Nella specie, infine, il Collegio rileva anche come i provvedimenti impugnati rechino la compiuta descrizione delle opere abusive sanzionate unitamente al richiamo agli accertamenti effettuati dai competenti agenti della Polizia Municipale nel corso dei sopralluoghi eseguiti (v. verbale di sopralluogo del 22.02.2018).
Non si ravvisa, quindi, quanto alla indicazione delle opere abusive, alcuna contraddizione tra l’ordinanza di demolizione del 20.05.2020 ed il verbale di sopralluogo ivi richiamato atteso che il Comune ha inteso, per l’appunto, sanzionare la realizzazione, sine titulo, del manufatto destinato a civile abitazione in sopraelevazione al precedente manufatto abusivo già contestato al sig. Cerrone Antonio, manufatto che, per le dimensioni e caratteristiche sopra descritte, comportanti la sua indubbia rilevanza ai fini urbanistici ed edilizi, non poteva che necessitare del previo rilascio del titolo edilizio e, pertanto, essere soggetto alla gravata sanzione demolitoria.
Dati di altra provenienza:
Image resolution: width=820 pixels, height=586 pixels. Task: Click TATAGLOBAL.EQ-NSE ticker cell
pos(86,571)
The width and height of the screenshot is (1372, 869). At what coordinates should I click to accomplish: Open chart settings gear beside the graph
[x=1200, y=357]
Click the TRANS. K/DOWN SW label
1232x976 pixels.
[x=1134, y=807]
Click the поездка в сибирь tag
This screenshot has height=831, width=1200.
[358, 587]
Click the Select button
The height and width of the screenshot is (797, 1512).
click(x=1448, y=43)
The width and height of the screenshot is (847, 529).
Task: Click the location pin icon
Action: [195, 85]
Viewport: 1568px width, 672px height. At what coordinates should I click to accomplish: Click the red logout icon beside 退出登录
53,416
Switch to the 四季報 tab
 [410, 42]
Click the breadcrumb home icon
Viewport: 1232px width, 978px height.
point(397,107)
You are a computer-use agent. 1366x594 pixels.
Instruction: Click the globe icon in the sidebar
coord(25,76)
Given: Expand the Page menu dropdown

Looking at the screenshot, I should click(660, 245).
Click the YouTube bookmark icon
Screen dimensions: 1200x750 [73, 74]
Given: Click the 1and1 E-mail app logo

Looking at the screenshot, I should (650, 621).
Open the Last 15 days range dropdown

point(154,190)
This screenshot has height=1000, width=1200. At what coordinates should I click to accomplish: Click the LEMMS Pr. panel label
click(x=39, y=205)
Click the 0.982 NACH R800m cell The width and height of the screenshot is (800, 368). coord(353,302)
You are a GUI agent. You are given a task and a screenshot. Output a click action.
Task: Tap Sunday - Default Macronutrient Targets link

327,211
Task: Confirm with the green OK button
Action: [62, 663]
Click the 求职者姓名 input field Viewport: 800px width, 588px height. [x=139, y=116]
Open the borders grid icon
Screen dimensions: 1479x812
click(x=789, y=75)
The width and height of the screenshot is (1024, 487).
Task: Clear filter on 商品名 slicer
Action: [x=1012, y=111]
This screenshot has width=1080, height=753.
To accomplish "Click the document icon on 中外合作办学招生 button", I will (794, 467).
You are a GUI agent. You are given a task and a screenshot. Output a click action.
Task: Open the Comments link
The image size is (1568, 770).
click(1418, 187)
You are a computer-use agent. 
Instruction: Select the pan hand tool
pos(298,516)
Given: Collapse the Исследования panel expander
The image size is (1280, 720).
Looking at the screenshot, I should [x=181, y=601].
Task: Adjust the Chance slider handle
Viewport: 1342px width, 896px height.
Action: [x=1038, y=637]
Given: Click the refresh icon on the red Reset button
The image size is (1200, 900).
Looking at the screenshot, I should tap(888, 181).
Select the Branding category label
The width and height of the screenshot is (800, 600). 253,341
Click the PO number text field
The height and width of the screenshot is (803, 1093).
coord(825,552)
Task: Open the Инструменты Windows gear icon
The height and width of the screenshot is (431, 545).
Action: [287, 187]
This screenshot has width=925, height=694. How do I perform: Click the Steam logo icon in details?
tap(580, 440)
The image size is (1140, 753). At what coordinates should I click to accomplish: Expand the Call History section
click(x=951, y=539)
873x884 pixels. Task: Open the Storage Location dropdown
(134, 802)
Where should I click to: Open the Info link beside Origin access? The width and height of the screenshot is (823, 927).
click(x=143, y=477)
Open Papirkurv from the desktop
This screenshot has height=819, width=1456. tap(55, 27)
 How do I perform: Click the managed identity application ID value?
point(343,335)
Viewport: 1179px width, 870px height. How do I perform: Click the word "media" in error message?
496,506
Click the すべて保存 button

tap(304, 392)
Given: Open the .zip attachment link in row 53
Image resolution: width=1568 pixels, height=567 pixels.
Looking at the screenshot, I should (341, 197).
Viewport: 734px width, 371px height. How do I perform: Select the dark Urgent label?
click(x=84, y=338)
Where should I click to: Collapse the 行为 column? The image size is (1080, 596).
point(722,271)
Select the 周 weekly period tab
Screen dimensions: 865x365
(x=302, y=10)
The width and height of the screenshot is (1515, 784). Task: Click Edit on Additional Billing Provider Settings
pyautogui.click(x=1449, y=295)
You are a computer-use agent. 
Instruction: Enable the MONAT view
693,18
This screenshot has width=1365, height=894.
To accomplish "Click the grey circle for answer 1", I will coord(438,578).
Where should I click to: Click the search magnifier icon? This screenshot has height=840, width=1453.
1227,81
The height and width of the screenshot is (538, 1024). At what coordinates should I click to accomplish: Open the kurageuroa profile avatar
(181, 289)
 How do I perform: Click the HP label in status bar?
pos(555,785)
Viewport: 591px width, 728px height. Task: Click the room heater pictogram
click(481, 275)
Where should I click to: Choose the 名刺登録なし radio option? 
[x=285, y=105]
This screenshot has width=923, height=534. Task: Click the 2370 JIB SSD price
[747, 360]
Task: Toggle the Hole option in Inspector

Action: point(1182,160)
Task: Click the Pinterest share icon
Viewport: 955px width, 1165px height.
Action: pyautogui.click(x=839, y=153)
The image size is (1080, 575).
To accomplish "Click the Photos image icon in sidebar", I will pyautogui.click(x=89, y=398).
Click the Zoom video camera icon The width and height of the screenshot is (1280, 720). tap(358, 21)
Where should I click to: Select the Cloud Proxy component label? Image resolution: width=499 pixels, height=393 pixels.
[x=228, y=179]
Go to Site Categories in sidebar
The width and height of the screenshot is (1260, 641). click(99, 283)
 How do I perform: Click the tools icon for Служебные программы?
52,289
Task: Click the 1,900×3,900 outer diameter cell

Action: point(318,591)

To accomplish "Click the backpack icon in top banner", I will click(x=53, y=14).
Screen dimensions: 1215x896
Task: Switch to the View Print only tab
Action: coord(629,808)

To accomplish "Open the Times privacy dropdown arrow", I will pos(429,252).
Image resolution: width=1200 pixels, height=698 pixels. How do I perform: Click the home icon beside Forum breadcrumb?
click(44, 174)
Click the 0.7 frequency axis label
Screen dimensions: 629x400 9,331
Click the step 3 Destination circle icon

Deve, altresì, aggiungersi, come sopra già rilevato, che a nulla potrebbe rilevare, a sostegno della legittimità dei manufatti abusivi, lo stato di diffusa edificazione del territorio circostante;parte ricorrente, del resto, non ha dedotto né provato alcunchè con riferimento alla presunta natura pertinenziale delle opere in esame.
Del tutto infondata, infine, si appalesa la doglianza concernente la presunta violazione dell'art. 36 DPR 380/2001 secondo l'ordine di demolizione sarebbe intervenuto in pendenza dei termini per chiedere la sanatoria volta all' accertamento di conformità urbanistica delle opere abusive, atteso che la facoltà concessa dal legislatore di presentare la suindicata istanza di sanatoria non consente di ritenere di per sé illegittima l’ordinanza di demolizione, anche in considerazione del fatto che, nella specie, tale istanza di sanatoria non risulta proposta.
Per quanto sin qui esposto, il provvedimento impugnato risulta immune dalle censure dedotte oltre che sorretto da adeguata motivazione ed istruttoria. Il ricorso va, quindi, respinto siccome infondato.
Le spese di lite seguono la soccombenza nella misura indicata in dispositivo.